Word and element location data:
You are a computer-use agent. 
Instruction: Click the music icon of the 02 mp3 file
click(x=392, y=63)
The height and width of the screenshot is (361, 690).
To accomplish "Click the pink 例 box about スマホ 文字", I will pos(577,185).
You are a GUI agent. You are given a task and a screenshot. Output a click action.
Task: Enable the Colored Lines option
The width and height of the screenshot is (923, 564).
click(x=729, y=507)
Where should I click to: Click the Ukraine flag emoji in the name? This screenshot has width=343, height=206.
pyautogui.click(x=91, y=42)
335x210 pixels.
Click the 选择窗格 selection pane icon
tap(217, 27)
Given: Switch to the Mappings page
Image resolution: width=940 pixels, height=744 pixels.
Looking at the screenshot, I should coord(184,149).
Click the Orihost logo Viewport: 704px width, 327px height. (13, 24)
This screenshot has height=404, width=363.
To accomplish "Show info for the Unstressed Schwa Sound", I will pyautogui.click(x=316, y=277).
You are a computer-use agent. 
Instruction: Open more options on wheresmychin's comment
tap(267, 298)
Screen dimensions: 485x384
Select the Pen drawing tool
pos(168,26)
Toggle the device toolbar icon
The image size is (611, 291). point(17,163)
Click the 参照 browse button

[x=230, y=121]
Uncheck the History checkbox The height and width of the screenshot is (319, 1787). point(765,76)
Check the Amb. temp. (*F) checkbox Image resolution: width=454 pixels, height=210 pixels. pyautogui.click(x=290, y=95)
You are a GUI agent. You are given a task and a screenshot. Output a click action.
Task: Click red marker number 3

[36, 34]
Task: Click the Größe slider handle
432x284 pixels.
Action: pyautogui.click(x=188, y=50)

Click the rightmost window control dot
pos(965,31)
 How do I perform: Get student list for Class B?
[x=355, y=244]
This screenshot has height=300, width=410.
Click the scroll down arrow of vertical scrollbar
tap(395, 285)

Written task: Give the listing above as a Markdown table with the columns "Row" and "Line", one numbered row for each line and no blank lines.

Result:
| Row | Line |
|---|---|
| 1 | You are a computer-use agent.  |
| 2 | Instruction: Click the music icon of the 02 mp3 file |
| 3 | click(x=392, y=63) |
| 4 | The height and width of the screenshot is (361, 690). |
| 5 | To accomplish "Click the pink 例 box about スマホ 文字", I will pos(577,185). |
| 6 | You are a GUI agent. You are given a task and a screenshot. Output a click action. |
| 7 | Task: Enable the Colored Lines option |
| 8 | The width and height of the screenshot is (923, 564). |
| 9 | click(x=729, y=507) |
| 10 | Where should I click to: Click the Ukraine flag emoji in the name? This screenshot has width=343, height=206. |
| 11 | pyautogui.click(x=91, y=42) |
| 12 | 335x210 pixels. |
| 13 | Click the 选择窗格 selection pane icon |
| 14 | tap(217, 27) |
| 15 | Given: Switch to the Mappings page |
| 16 | Image resolution: width=940 pixels, height=744 pixels. |
| 17 | Looking at the screenshot, I should coord(184,149). |
| 18 | Click the Orihost logo Viewport: 704px width, 327px height. (13, 24) |
| 19 | This screenshot has height=404, width=363. |
| 20 | To accomplish "Show info for the Unstressed Schwa Sound", I will pyautogui.click(x=316, y=277). |
| 21 | You are a computer-use agent.  |
| 22 | Instruction: Open more options on wheresmychin's comment |
| 23 | tap(267, 298) |
| 24 | Screen dimensions: 485x384 |
| 25 | Select the Pen drawing tool |
| 26 | pos(168,26) |
| 27 | Toggle the device toolbar icon |
| 28 | The image size is (611, 291). point(17,163) |
| 29 | Click the 参照 browse button |
| 30 | [x=230, y=121] |
| 31 | Uncheck the History checkbox The height and width of the screenshot is (319, 1787). point(765,76) |
| 32 | Check the Amb. temp. (*F) checkbox Image resolution: width=454 pixels, height=210 pixels. pyautogui.click(x=290, y=95) |
| 33 | You are a GUI agent. You are given a task and a screenshot. Output a click action. |
| 34 | Task: Click red marker number 3 |
| 35 | [36, 34] |
| 36 | Task: Click the Größe slider handle |
| 37 | 432x284 pixels. |
| 38 | Action: pyautogui.click(x=188, y=50) |
| 39 | Click the rightmost window control dot |
| 40 | pos(965,31) |
| 41 |  How do I perform: Get student list for Class B? |
| 42 | [x=355, y=244] |
| 43 | This screenshot has height=300, width=410. |
| 44 | Click the scroll down arrow of vertical scrollbar |
| 45 | tap(395, 285) |